Muir – Tax Court of Canada finds that s. 160 did not apply to moneys transferred subject to an informal arrangement to discharge liabilities of the transferor

A professional corporation sold all its assets for $1.2 million, with most of this sum being applied at closing to pay off corporate liabilities, but with the balance of $124,000 being paid to the corporation’s dentist shareholder (Ms. Muir) on the understanding that she would use this sum first to pay off remaining creditors who would have been difficult to deal with on the closing, e.g., returning trust accounts for orthodontic patients who did not want to continue with the purchaser’s dentist.

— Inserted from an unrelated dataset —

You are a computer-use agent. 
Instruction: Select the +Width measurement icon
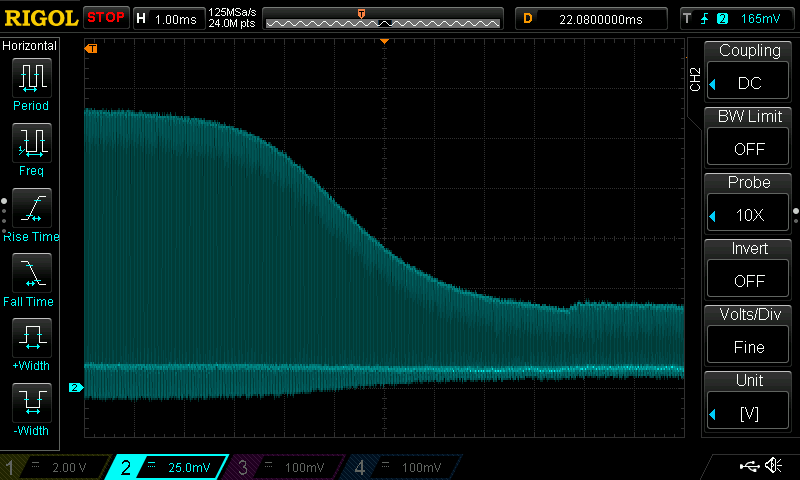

As it turned out, there were a lot of unhappy patients, and all of the $124,000 was so applied. The next year, the Corporation was unexpectedly reassessed, and in due course, CRA assessed Ms. Muir under s. 160.

Boyle J found that the $124,000 had been paid to her in consideration for equivalent consideration (her taking on the discharge of the remaining Corporate obligations), so that the s. 160 assessment was vacated. He stated:

[I]t appears her patients and the Corporation’s creditors would have had legal rights to trace any of the monies involved had the Corporation transferred it to her for any other purpose … .

… I do not accept that it was the intention of Parliament or … Livingston to have section 160 apply in circumstances where CRA not only wasn’t but could never be … in any different position whatsoever as a result of the transfer.

Neal Armstrong. Summary of Muir v. The Queen, 2020 TCC 8 under s. 160(1).